Float it or sink it, Naira is DEAD! And Buhari KILLED it as he is killing Nigeria |
Nigeria has finally bowed to the inevitable.
Battered by the oil plunge, starved of foreign currency and with the
economy headed into recession, Africa’s second-biggest crude producer
said Wednesday it will allow the naira to float, setting the stage for
the currency to weaken. Free trade in the naira, set for Monday, will
mark the end of more than a year of resistance by President Muhammadu
Buhari, who reiterated his opposition to devaluation as recently as two
weeks ago.
The Central Bank of Nigeria has eliminated the official exchange rate
for the naira, replacing it with a new forex policy which is “purely
market-driven.”
However local and foreign financial experts, who welcomed the new
policy, say it is, technically, a byword for currency devaluation.
The naira was officially pegged at 197 to the U.S. dollar but experts
now agree that it will fall sharply in the coming days to between N280 -
N300 to the dollar.
Ten FX primary dealers will be appointed and notified by tomorrow.
The new policy will come into effect on Monday, CBN Governor, Godwin Emefiele said at a press briefing in Abuja yesterday.
He said the structure of the market would operate as a single market through the interbank autonomous window.
“The Exchange Rate would be purely market driven using the
Thomson-Reuters Order Matching System as well as the Conversational
Dealing Book,” he said.
But the governor said the CBN will participate in the market through
periodic interventions to either buy or sell FX as the need arises.
“To improve the dynamics of the market, we will introduce FX Primary
Dealers (FXPD) who would be registered by the CBN to deal directly with
the Bank for large trade sizes on a two-way quotes basis.
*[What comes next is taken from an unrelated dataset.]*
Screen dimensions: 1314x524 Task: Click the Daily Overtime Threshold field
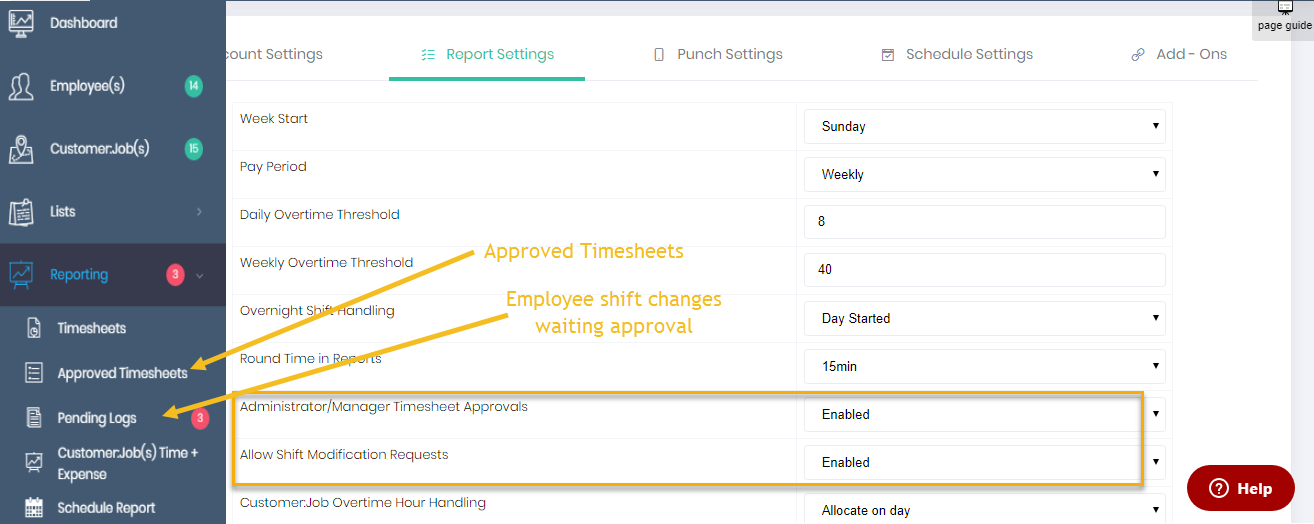point(985,222)
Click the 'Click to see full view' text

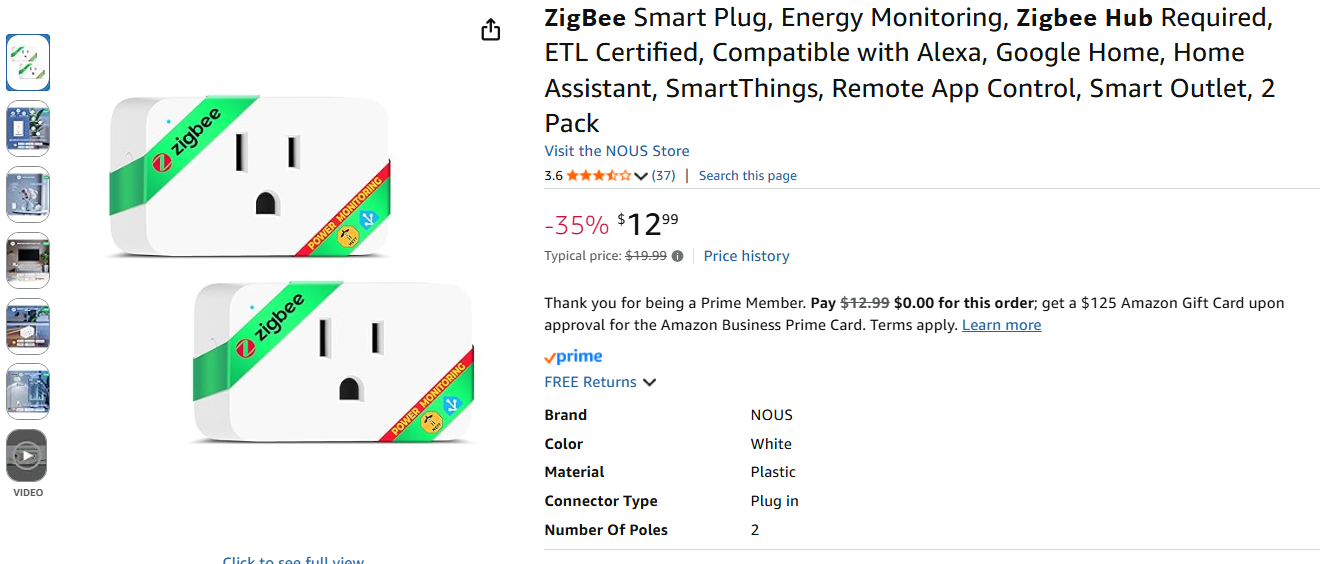(x=293, y=559)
“The new Primary Dealers shall operate with other dealers in the
Inter-bank market, amongst other obligations that will be stipulated in
the Foreign Exchange Primary Dealers (FXPD) Guidelines, which would also
be released soon”.
According to the governor, the fall in oil revenue has led to a drastic
fall in foreign reserves, from about US$42.8 billion in January 2014 to
about US$26.7 billion as of June 10, 2016, equivalent to 60% within the
period.
He said the monthly FX earnings have fallen from about US$3.2 billion
monthly to current levels of below a billion dollars per month during
the same period.
Despite having fallen, the FX reserve is still robust and able to cover
about five months of Nigeria’s imports as against the international
benchmark of three months.
Domestic production of items restricted from the FX market is picking up nationwide, Emefiele said.